通心络对猪急性心肌梗死再灌注后内皮素-1的影响

Effect of Tongxinluo on Endothelin-1 in the Mini-Swine Model of Acute Myocardial Infarction and Reperfusion

目的评价急性心肌梗死(acute myocardial infarction,AMI)再灌注后内皮素-1(endothelin-1,ET-1)的变化及通心络对其影响,探讨无再流的可能机制。方法中华小型猪40只,随机分成模型组,小、中和大剂量通心络治疗组和假手术组,每组8只。冠状动脉结扎3h,松解1h制备AMI再灌注模型。采用放射免疫方法(RIA)测定造模前、后和再灌注后血清及AMI再灌注后心肌组织ET-1含量;逆转录-聚合酶链反应(RT-PCR)的方法观察正常、缺血和无再流区心肌组织ET-1mRNA的表达。结果(1)与造模前比较,模型组造模后5min时、造模后3h、再灌注5min和1h的血ET-1水平显著升高,且呈递增趋势(均P<0·01)。而ET-1升高幅度中、大剂量通心络组均低于模型组(P<0·05,P<0·01)。(2)与正常区心肌组织比较,模型组和3个通心络组一样,缺血区和无再流区心肌组织中ET-1含量均显著升高(均P<0·01),且无再流区ET-1含量升高比缺血区更显著(均P<0·01)。与模型组比较,中和大剂量通心络组仅缺血区心肌组织中ET-1含量显著降低(P<0·01)。(3)与正常区心肌组织比较,模型组和通心络各组缺血区心肌组织中ET-1mRNA表达均显著上调(均P<0·01),而无再流区心肌组织ET-1mRNA表达均显著下降(均P<0·01)。与模型组比较,中和大剂量通心络组仅缺血区ET-1mRNA表达上调幅度显著降低(P<0·01)。结论内皮细胞受损可能是无再流发生的重要机制之一,通心络可能通过保护内皮细胞起到了减少无再流的作用。

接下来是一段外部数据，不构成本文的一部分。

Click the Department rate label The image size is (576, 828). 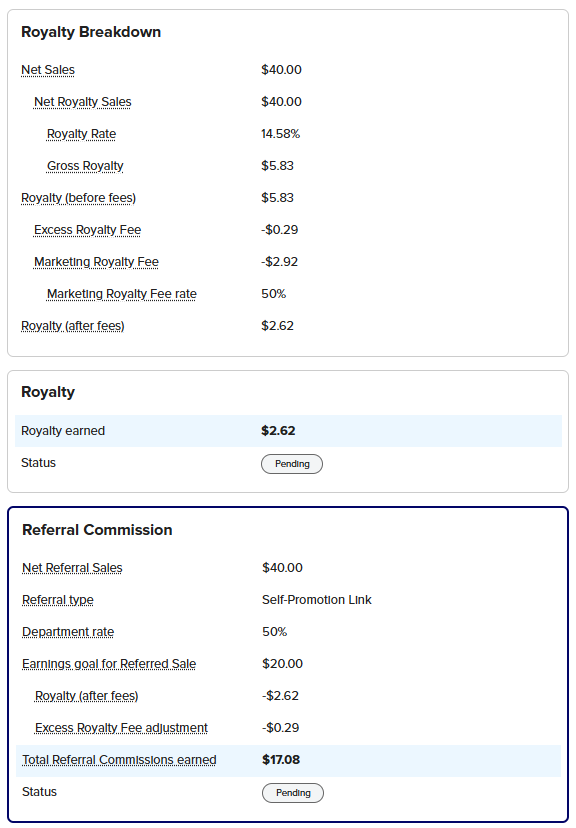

Objective To evaluate the change of endothelin-1 （ET-1） in the mini-swine model of acute myocardial infarction （AMI） and reperfusion and the effect of Tongxinluo （TXL） on it, and to explore the possible mechanism of no-reflow. Methods Forty mini-swines were randomized into 5 groups： the model group, the small,middle and large dose of TXL groups and the sham-operated group, 8 in each group. The AMI reperfusion model was established by coronary ligation for 3 hrs followed with relaxation for 1 hr. Plasma ET-1 content before and after AMI, and after reperfusion was determined respectively by radioimmunoassay. The ET-1 mRNA expression in myocardial tissue of normal, ischemic and no-reflow area were respectively quantified by reverse transcription-polymerase chain reaction. Results （1） Compared with before AMI, levels of plasma ET-1 at the time points of 5 min and 3 hrs after AMI, 5 min and 1 hrs after reperfusion in the model group were significantly raised, showing an increasing tendency （all P 〈0.01 ）. But the increment in the middle and large dose of TXL groups were all lower than that in the model group （P〈0.05）. （2） In the model and the TXL groups, levels of ET-1 in myocardial tissue of ischemic and no-reflow area were significantly higher than those in the normal area, and the increment in no-reflow area was higher than that in ischemic area （all P 〈0.01）. Compared with the model group, significant lowering of ET-1 in ischemic area was only shown in the middle and large dose of TXL groups （P〈0.01）. （3） In the model and the TXL groups, ET-1 mRNA expression in ischemic area was significantly higher （all P〈0.01）, while it in no-reflow area was significantly lower than that in the normal area respectively （all P 〈 0.01）. The raised ET-1 mRNA expression in the middle and large dose TXL groups was significantly lowered when compared with that in the model group （P 〈 0.01）. Conclusion The endothelium injury might be one of the important mechanisms for no-reflow phenomenon. TXL might reduce the no-reflow by protecting endothelium cells.